One Muslim activist tells me: ‘I don’t believe in boycotts. I think sports should bring people together,’ he says. ‘But many here can’t differentiate between Jews and the Israeli state.’
More than three months on from the ceasefire between Israel and Hamas, Palestine flags are still dotted around various parts of the city. Some see them as an emblem of a divided community. ‘It winds me up seeing all these Palestinian flags everywhere,’ the Indian man tells me.
Look what’s happening here in this country, but they’re more bothered about what’s happening in Gaza.
Much of that tension is compounded by a more prosaic failure of local government.

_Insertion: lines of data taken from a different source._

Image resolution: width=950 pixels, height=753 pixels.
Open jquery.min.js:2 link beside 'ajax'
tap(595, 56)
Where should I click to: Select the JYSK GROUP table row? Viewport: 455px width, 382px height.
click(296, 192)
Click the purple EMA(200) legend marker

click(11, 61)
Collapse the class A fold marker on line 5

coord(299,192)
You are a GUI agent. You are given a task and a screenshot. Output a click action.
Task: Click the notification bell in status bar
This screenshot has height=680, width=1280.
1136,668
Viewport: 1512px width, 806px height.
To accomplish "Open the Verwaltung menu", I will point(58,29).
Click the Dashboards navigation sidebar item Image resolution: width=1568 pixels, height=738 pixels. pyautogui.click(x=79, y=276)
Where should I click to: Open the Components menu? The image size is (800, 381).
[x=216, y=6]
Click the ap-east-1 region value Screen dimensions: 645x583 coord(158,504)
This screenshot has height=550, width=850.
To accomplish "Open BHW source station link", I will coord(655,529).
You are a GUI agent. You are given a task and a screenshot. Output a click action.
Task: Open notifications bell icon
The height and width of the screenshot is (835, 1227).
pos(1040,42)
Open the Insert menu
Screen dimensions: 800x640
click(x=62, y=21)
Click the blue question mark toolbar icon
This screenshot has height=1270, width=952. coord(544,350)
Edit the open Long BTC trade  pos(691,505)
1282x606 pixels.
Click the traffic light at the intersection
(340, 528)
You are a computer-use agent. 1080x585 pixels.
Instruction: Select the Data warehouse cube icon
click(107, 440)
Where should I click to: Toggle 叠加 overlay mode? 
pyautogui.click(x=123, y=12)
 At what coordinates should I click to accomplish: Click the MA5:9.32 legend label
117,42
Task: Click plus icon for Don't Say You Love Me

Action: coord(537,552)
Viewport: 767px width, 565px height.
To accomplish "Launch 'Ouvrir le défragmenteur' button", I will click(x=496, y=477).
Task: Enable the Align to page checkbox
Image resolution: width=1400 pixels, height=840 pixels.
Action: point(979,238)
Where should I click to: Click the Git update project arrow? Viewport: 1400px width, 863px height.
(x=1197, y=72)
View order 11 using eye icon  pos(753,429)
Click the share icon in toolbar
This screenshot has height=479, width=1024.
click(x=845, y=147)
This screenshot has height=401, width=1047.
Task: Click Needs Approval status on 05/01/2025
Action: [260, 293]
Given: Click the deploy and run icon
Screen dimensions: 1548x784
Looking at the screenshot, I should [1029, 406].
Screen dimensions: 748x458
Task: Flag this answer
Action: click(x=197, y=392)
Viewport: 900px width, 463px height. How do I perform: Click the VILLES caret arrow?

Birmingham’s long-running bin strikes have left Sparkhill visibly grimy, with fly-tipped rubbish piled on pavements and street corners. Parking is chaotic, and antisocial behaviour is the most common complaint – across communities. They lament open drug dealing and a total lack of enforcement by the authorities.
On Stratford Road, a mile-long strip of independent shops in Sparkhill, I meet 29-year-old Jaweria Bibi who recently arrived from Rawalpindi, Pakistan, to pursue a master’s in international marketing. She moved here due to family connections. When asked what she thinks of the area, she grimaces. ‘It’s similar to Pakistan! I don’t feel like I’ve come to the UK.’
While plenty of Britain’s high street shops are struggling, Stratford Road remains busy and commercially alive. Store windows shimmer with Asian lehengas and sarees in jewel tones. There are halal butchers, greengrocers and nan bakeries, as well as Afghan ice cream parlours and shops selling South Asian sweetmeats. At a small yellow stall, aloo paratha (a flaky fried flatbread stuffed with potatoes) goes for £2.99. Money exchange counters dot the road, with most transfers heading to the Indian subcontinent.
But scenes like this, where things have changed beyond recognition, are cited as proof that the area has become a ‘no-go zone’ for white people. Hafiz Amin, the owner of Pakeeza Halal Shop, is not surprised at some of the negative press. ‘Just look at the mess,’ he says in Urdu. ‘Tell me, if English people came to our country and behaved like this, what would we think of them?’
His companion Muhammad Saleem is even more candid. ‘Even without the bin strike it was always like this,’ he says, smoking a cigarette. ‘I’ve been here since 1991. White people pick up their litter if they drop it.’
The bin strike and ongoing issues have left Birmingham’s reputation in tatters – even abroad. ‘I went on umrah [mini pilgrimage] and people in Mecca asked me about the bins. What type of advertisement is that for our city?’ says Naveed. ‘Islam teaches us that cleanliness is half our religion.’ When the Irish left, ‘we became ambassadors for the area but what standards have we set?’
Sparkhill is a place where parallel lives are increasingly visible. In the vacuum left by local governance, Butt, the former convicted terrorist, presents himself as an agent of change from ‘career politicians’. Whatever the result on election day on 7 May, it will say as much about the state of local politics as it does about Butt himself.